● Task brief: Please reproduce the section of the Chinatown Banks article starting at "The China Banks" and ending at "innovation and history.", word for word.

● Passage:
Shit To Sugar — A History of Trying to Make New York’s Chinatown Banks ‘Work’

The China Banks are some of skateboarding’s most hallowed ground. From being a pivotal filming location for Powell Peralta’s The Search For Animal Chin, to the site of Joe Valdez’s tricks that earned him a devoted cult twenty years after the fact, to the host of numerous NBDs, magazine covers, and even 2018 video part enders — there are few street spots in skateboarding that have been able to endure FOUR DECADES of continued innovation and history.

…but those are San Francisco’s China Banks.

New York‘s China Banks are perfect three-foot-high quarterpipe transitions, which are ideal for a city that didn’t begin getting a surge in actual skatepark transitions until the 2010s. They have gaps between them, a hip, and are the perfect size for anyone looking to have fun learning a transition trick on a natural quarterpipe. The only catch is, of course, that they are made out of perhaps the only surface less conducive to skateboarding than fire or water: cobblestones.

So why have our Chinatown Banks, constructed out of some of the worst possible material for skateboarding, endured as a kinda-sorta-maybe-could-be spot for the past ~twenty years?

● Data:
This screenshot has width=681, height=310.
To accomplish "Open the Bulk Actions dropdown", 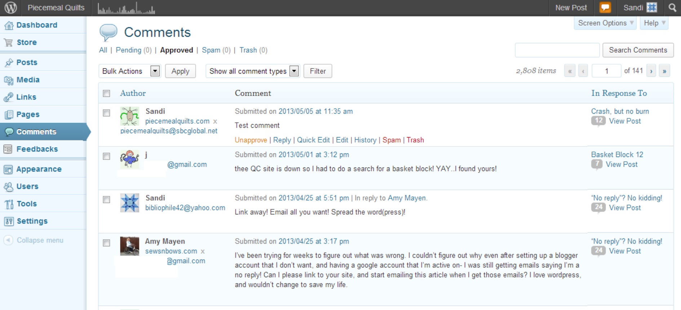I will 129,71.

● The result:
The China Banks are some of skateboarding’s most hallowed ground. From being a pivotal filming location for Powell Peralta’s The Search For Animal Chin, to the site of Joe Valdez’s tricks that earned him a devoted cult twenty years after the fact, to the host of numerous NBDs, magazine covers, and even 2018 video part enders — there are few street spots in skateboarding that have been able to endure FOUR DECADES of continued innovation and history.